41. Assim, em face dos vários regimes que poderão coexistir numa mesma instituição e relativamente às provisões para riscos gerais de crédito, houve necessidade de definir qual o tratamento aplicável às reposições de provisões, uma vez que as mesmas só consubstanciam proveitos fiscais do exercício na medida em que a provisão objeto da reposição tiver sido aceite como custo fiscal no exercício da respetiva constituição.

42. No que respeita a esta matéria, é entendimento já sancionado por esta Direção de Serviços[2] que:

       «No que concerne ao regime transitório previsto, em matéria de provisões para riscos gerais de crédito, no nº 6 do artigo 7º da Lei nº 30-G/2000, de 29.12, por variação positiva daquelas provisões deve entender-se a diferença entre o saldo das provisões para riscos gerais de crédito existente em 31 de dezembro do exercício e o saldo existente em 31 de dezembro do exercício anterior».

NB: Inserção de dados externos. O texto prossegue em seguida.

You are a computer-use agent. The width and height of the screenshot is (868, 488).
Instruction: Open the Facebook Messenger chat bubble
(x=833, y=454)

       Quanto ao regime de reposições de provisões previsto no nº 3 do artigo 34º do CIRC relativo ao regime de reposição/anulação das provisões «o mesmo consubstancia-se em considerar que as reposições de provisões para riscos gerais de crédito ocorridas a partir de 1 de janeiro de 2001 se efetuam por utilização, em primeiro lugar, da parte do saldo acumulado dessas provisões que tenha sido reconhecido como custo fiscal no exercício da constituição das mesmas e, só quando o mesmo saldo já não inclua valores aceites como custo fiscal ou, incluindo, o mesmo não seja suficiente para cobrir a totalidade do montante a repor, é que se considera que os valores repostos se referem a provisões não aceites como custo fiscal e, consequentemente, tais valores deixarão de relevar como proveito fiscal do exercício e, por conseguinte, de estar sujeitos a tributação em sede de IRC”.

43.  De facto, atento o caráter não específico das provisões para riscos gerais de crédito, o legislador optou por, no nº 3 do artigo 34º do CIRC, estabelecer que sempre que haja lugar a reposições deste tipo de provisões consideram-se repostas, em primeiro lugar, as provisões que tiverem sido reconhecidas como custo fiscal no exercício em que foram constituídas.

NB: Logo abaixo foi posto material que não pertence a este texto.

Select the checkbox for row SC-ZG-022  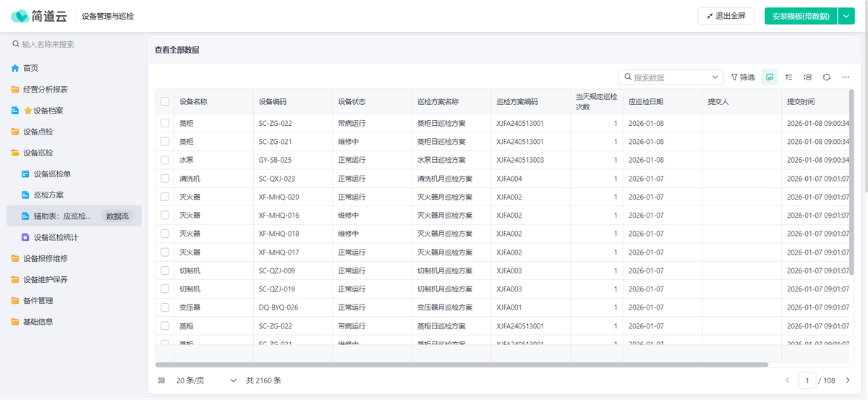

44.  Significa isto, portanto, que relativamente às reposições deste tipo de provisões que sejam efetuadas a partir do exercício de 2001, inclusive, as mesmas são consideradas proveitos do exercício até à concorrência do montante que foi anteriormente aceite como custo fiscal.

45.  Ou seja, pretende-se que o saldo acumulado das provisões para riscos gerais de crédito evolua no sentido de ser composto exclusivamente por provisões que, no exercício da constituição e por força do novo regime constante da alínea d) do nº 1 do artigo 34º do CIRC, não sejam reconhecidas como custo fiscal.

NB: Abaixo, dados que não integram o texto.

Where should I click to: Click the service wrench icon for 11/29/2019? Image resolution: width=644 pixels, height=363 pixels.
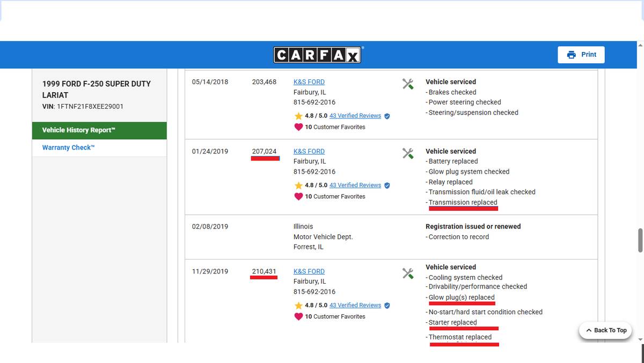(408, 273)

46.  Obviamente que a partir do momento em que a reposição tenha por objeto montantes não reconhecidos anteriormente como custo fiscal – situação que se verificará quando o saldo acumulado das provisões para riscos gerais de crédito já não seja constituído por valores aceites fiscalmente como custo, ou que, sendo-o parcialmente, o respetivo valor seja inferior ao montante que é necessário repor – os valores repostos não serão objeto de tributação em sede de IRC.

47.  Deste modo, ao incluir-se nos proveitos a utilização ou reposição de uma provisão aceite fiscalmente e ao excluir-se desses proveitos uma não aceite fiscalmente, assegura-se a especialização dos exercícios de acordo com as regras definidas para efeitos fiscais, mais precisamente no artigo 18º do CIRC.

48.  Mais concretamente, a utilização ou reposição de provisões será proveito para efeitos fiscais até à concorrência do montante que, no ano da sua constituição ou reforço, teria sido aceite como custo para os mesmos efeitos.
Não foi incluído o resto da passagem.